# Exploratory analysis 

This notebook contains code for exploratory data analysis of data used in the project: Digital experiments survey.

# TO DO

Taken from [2022-digex-study-design](https://docs.google.com/document/d/1nsaXEn04s9LTsjqrpbUpZlyQ3CAcuqkOwy1ZM0d-kKY/edit#):

### Data Analysis Methods

- To address question 1, we will provide frequency tables or plots and descriptive statistics (M, SD, range) for the variables: awareness of the fact that academic researchers use social media data, awareness of the advantages of social media data that account for why academics collect them, awareness of social media data use, and awareness of social media interaction methods. 

- To address question 2, we will provide frequency tables or plots and descriptive statistics (M, SD, range) for each of the 4 vignette studies presented in section 2 of the survey for the variable: attitudes towards actual research studies. 

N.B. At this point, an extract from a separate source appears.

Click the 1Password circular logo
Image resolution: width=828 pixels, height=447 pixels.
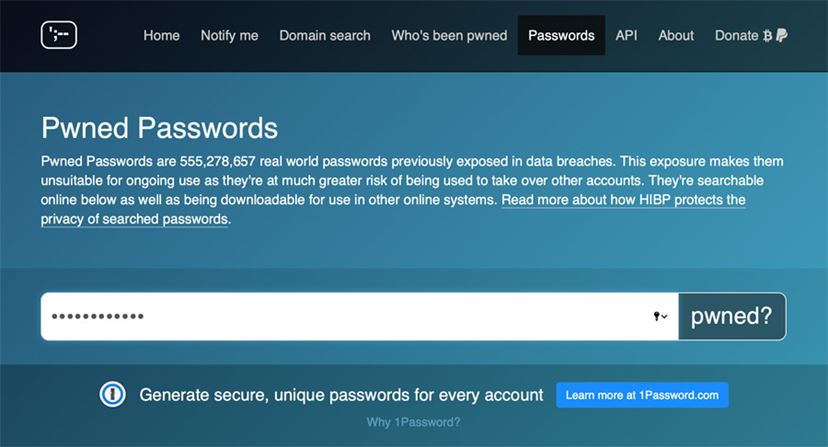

- To address question 3, we will provide frequency tables or plots for the variables attitudes towards study design factors and attitudes towards ethical principles. Moreover, we will also use a mixed-methods approach to analyze open-ended free-text responses (see below).

- To further address questions 1-3, open-ended free-text inputs of both the open “other” options of selection items and the  open-ended free-text answers (i.e., what do you think it means for an academic study to receive "ethical approval”, describe any concerns you might have, what additional information about the study or the researchers that would influence your level of concern, are there any other features of research that are important for determining your level of concern, are there any additional factors that you think should be considered) will be analyzed using a mixed-methods approach to detect common topics, sentiments, and themes. 
 
- The mixed-methods analysis approach will consist of combining quantitative textual analysis, specifically, topic (detection) modeling and sentiment analysis, with qualitative coding, specifically, structured tabular thematic analysis (ST-TA). Topic modeling will involve applying Latent Dirichlet Allocation to identify words within each  open-ended free-text response that are most frequently associated with each of the k identified topics, and produce the probability that each open-ended free-text response within the corpus of responses is associated with each of k topics (Jelodar et al. 2019). Sentiment analysis will involve assigning a polarity score in the range [−1, 1] through the Valence Aware Dictionary for sEntiment Reasoning (VADER) method. VADER is a lexicon-based sentiment analysis engine that combines lexicon-based methods with a rule-based modeling consisting of human validated rules Elbagir and Yang (2019). Models will be implemented using the R package topicmodels and the Python packages Natural Language Toolkit (NLTK). 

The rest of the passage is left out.